THE PROBLEM
Search the data below for the word "type" and report how many lines contain it. Nothing but the number is needed.

EXERCISE INPUT
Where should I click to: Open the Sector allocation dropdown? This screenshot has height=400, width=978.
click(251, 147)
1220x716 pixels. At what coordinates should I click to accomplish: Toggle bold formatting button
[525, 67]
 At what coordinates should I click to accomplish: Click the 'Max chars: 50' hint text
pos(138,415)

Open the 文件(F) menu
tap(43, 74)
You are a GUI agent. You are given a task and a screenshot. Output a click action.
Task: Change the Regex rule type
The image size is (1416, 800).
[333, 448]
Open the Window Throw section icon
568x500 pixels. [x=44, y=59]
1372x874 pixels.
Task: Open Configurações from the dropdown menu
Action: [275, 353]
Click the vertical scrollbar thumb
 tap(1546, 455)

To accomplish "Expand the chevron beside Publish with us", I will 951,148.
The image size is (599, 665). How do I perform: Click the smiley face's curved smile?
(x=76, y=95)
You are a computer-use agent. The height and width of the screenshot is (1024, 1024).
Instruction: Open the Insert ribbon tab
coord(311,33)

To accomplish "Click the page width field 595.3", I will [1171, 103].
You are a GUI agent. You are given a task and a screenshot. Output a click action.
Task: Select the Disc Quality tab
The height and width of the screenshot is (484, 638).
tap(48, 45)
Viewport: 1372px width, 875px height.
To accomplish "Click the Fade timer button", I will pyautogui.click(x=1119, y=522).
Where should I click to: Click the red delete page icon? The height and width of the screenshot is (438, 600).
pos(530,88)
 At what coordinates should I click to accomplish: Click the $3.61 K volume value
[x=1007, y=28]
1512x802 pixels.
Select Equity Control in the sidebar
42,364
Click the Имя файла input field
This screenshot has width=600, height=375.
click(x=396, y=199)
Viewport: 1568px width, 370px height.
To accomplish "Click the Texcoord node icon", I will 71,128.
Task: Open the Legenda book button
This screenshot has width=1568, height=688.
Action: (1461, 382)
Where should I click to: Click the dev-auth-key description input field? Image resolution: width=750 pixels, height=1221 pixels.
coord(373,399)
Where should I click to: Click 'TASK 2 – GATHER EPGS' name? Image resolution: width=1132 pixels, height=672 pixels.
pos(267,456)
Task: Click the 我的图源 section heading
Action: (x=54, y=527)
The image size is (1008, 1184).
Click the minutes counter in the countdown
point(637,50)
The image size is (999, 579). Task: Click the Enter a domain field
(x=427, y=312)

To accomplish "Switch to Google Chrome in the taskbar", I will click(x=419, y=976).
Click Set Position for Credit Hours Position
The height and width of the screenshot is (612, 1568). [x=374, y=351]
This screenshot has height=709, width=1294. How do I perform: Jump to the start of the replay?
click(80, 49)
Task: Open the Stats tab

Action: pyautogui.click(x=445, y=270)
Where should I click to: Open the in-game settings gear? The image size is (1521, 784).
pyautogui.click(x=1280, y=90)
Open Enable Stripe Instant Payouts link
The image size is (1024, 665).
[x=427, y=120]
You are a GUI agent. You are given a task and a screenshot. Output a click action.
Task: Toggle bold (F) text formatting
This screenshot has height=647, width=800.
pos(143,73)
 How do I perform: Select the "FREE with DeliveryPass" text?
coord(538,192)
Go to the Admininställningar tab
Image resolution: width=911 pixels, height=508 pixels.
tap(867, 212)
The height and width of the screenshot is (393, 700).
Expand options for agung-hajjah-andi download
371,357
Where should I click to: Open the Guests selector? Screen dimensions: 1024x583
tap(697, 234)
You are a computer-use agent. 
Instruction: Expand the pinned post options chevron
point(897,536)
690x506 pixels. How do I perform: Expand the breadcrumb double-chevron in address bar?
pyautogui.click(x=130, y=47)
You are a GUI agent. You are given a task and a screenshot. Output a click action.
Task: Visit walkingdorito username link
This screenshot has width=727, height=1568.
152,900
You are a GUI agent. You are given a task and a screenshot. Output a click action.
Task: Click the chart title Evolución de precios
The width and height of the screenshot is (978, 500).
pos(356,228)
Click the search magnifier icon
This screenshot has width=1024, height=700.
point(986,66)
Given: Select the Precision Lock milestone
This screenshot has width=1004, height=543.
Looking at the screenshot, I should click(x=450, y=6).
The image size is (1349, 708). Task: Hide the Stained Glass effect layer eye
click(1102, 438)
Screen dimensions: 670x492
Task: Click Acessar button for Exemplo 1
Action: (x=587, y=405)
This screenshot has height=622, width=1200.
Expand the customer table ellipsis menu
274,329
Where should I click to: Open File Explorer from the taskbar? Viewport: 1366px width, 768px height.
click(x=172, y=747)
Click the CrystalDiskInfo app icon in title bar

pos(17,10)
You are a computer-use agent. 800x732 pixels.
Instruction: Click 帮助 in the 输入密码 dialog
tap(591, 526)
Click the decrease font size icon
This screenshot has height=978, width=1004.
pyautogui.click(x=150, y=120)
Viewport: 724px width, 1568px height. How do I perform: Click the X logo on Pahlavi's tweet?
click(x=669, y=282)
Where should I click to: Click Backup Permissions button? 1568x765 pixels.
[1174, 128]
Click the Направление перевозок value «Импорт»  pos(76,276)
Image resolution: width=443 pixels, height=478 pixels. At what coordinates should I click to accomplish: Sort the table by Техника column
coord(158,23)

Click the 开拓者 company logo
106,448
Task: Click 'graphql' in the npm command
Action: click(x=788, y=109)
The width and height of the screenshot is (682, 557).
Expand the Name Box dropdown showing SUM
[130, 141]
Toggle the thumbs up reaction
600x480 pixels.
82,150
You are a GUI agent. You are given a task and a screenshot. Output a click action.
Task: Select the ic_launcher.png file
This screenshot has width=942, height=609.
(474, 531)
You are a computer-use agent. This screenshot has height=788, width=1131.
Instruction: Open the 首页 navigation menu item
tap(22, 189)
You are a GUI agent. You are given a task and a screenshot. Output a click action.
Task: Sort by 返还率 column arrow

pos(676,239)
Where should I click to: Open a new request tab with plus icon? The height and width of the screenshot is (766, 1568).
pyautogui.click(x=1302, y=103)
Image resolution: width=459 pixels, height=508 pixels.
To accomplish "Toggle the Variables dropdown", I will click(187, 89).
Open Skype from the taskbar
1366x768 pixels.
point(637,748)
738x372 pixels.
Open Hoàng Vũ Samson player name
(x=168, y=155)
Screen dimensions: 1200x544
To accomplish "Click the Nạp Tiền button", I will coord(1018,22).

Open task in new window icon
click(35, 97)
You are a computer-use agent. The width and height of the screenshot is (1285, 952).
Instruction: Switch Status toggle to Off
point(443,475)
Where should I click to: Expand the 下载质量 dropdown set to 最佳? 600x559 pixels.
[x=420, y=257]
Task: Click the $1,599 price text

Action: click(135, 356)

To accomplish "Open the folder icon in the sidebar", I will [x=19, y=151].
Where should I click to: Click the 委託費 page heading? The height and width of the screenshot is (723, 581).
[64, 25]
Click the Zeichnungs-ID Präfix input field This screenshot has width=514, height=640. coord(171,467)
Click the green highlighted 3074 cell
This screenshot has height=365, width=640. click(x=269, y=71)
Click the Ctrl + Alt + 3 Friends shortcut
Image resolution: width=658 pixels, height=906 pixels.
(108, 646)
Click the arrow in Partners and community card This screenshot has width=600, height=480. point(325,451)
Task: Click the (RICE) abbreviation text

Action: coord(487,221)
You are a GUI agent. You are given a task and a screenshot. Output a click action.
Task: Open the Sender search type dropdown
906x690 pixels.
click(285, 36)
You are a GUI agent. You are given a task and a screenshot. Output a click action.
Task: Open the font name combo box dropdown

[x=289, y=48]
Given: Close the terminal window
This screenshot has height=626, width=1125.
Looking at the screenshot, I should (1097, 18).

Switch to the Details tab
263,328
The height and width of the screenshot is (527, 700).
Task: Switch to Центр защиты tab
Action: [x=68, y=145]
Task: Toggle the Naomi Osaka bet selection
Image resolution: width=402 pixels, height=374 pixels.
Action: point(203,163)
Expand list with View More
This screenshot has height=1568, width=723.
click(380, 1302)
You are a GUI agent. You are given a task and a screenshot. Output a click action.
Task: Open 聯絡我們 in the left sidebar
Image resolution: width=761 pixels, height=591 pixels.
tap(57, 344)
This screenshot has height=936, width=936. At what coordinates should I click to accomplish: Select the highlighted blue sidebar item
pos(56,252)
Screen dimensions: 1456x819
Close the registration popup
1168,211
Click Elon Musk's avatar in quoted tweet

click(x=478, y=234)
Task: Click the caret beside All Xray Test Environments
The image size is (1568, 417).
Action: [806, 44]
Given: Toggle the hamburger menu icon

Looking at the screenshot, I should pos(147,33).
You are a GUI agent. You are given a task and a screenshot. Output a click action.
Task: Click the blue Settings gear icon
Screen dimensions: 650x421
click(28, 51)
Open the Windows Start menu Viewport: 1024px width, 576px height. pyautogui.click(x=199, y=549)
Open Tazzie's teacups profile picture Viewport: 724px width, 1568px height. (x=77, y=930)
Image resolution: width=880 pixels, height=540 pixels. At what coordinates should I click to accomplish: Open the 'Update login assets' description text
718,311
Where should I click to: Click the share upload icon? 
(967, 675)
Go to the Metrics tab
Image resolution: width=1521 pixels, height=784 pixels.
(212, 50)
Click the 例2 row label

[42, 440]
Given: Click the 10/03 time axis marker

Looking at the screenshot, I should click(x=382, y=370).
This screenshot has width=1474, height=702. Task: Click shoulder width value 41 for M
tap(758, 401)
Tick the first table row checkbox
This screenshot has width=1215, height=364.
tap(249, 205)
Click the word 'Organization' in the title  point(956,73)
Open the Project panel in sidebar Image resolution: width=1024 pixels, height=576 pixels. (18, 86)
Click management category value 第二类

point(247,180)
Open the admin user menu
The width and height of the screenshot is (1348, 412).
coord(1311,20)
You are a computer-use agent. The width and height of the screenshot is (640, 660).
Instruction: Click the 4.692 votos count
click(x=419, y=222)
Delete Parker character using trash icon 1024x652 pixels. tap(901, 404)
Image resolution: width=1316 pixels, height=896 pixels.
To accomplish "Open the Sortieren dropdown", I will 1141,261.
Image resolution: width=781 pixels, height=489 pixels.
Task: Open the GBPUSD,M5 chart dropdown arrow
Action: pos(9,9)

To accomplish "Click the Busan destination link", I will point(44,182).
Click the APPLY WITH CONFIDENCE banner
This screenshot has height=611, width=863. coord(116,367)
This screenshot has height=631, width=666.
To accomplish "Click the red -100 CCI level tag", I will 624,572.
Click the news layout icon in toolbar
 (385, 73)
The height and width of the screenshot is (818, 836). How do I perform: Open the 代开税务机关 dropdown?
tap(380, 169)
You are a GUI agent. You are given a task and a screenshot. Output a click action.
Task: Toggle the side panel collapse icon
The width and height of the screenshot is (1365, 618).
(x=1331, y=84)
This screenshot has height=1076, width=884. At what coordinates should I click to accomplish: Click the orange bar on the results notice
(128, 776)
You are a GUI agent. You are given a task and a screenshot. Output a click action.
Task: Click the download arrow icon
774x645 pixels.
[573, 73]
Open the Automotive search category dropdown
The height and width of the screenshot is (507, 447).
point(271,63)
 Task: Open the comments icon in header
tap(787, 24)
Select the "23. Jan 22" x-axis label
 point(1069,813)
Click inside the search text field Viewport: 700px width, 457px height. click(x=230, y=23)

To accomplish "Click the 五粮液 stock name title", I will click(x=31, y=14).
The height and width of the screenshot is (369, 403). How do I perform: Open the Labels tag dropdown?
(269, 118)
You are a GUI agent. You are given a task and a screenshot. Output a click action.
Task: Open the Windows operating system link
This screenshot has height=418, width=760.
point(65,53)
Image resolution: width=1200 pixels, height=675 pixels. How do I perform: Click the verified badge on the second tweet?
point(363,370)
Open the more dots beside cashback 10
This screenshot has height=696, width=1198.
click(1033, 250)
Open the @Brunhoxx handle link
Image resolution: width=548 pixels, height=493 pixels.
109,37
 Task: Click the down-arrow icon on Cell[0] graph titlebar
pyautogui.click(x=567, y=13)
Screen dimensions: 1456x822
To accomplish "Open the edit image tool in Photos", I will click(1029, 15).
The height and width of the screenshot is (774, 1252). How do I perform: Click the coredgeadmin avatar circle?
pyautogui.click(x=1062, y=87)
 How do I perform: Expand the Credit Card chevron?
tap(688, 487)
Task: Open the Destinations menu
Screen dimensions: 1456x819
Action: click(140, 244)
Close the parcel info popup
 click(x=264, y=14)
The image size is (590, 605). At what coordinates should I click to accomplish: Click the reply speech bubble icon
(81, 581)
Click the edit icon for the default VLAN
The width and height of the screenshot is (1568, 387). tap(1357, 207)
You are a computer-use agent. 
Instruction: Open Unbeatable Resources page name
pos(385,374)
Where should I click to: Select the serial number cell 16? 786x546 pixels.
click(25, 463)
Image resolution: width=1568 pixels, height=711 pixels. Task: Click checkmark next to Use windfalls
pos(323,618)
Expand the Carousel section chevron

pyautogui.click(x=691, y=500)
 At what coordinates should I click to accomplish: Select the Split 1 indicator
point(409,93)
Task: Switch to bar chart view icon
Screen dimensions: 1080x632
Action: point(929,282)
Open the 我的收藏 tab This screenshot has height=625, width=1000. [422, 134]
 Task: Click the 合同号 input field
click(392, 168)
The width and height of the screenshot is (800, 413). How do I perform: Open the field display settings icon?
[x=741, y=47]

RESPONSE AREA
2